1) is the primary cause of poor performance of MySQL subqueries that generate temporary tables for subqueries? Incorrect. temporary tables are not terrible. a complete SQL statement, such as FROM/JOIN/GROUP/WHERE/ORDER, does not consider index optimization, temporary tables may be generated. Therefore, the stricter statement is that the index cannot be used for queries on temporary tables generated by subqueries, resulting in poor performance.
2) What are the real causes of poor performance of IN subqueries? Is it because the temporary table IN the IN query has a large amount of data and MySQL is too weak to support a very small number of IN subqueries? Not necessarily, the query performance of the list IN (a, B, c) is not poor, the real performance trap of IN subqueries is that Mysql Optimizer often optimizes IN independent subqueries into EXISTS subqueries! So when you observe the query plan for SELECT * FROM table1 WHERE table1.id IN (SELECT id FROM table2), you will find that the query for table2 is DEPEDENTSUBQUERY, which is actually the reason for MySQL optimization policy + history.
3) is the performance of subqueries weaker than that of JOIN queries? Not necessarily, because Mysql does not support Semi Join (note), subquery performance is superior to JOIN performance in some scenarios. For example, if you only want to query the records of Table A that have corresponding records in Table B in the one-to-multiple relationship between table A and Table B, if you want to use JOIN, you need to use the DISTINCT or GROUP operation to perform deduplication. This overhead can be avoided by using associated subqueries. SELECT id FROM table1 where exists (SELECT table2.id FROM table2WHERE table2.id = table1.id)
For Join, Mysql uses the Nested Loop algorithm (note ). In a typical star dimension model, the data volume of a dimension table is much smaller than that of a fact table. JOIN operations are usually performed on large and small tables, and performance issues are not significant. In combination with the Covering Index mentioned above, this article introduces a way to improve paging efficiency using JOIN:
Limit offset is often used for paging. when the OFFSET is large, for example, LIMIT 100000,50, MySQL needs to retrieve 100050 of the data, and the performance is severely degraded. The common processing method is a) add secondary columns for sorting, convert LIMIT to search for operations in the range of secondary columns B) application layer cache mechanism c) compromise of requirements, no one will go to 100000 pages. If none of the above works, you can select Covering Index + Join.

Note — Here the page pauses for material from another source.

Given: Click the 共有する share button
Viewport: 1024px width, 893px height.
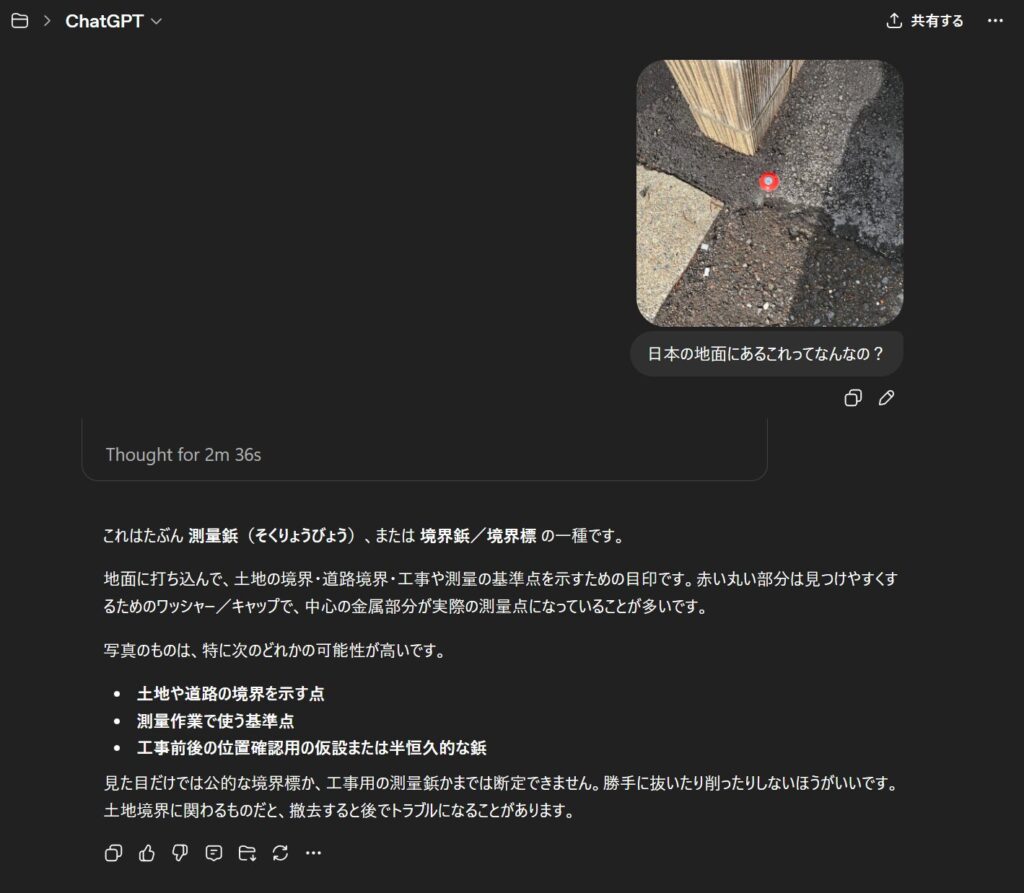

SELECT * FROM table1 INNER JOIN (SELECT id FROM table1 ORDER BY indexed_col limit 100000,50) AS a ON table1.id = a.id
This method is more efficient, because temporary table a only performs operations on indexes (the primary key value is stored on the Innodb index leaf node). after obtaining the required row id, join the table to obtain other required columns.
Note: The famous MySQL branch MarioDB supports Semi Join and Hash Join.
Other grouping Ting & ungrouping Ting focuses on row and column rotation changes. It can also be used to format aggregated data for report presentation and will not be repeated here.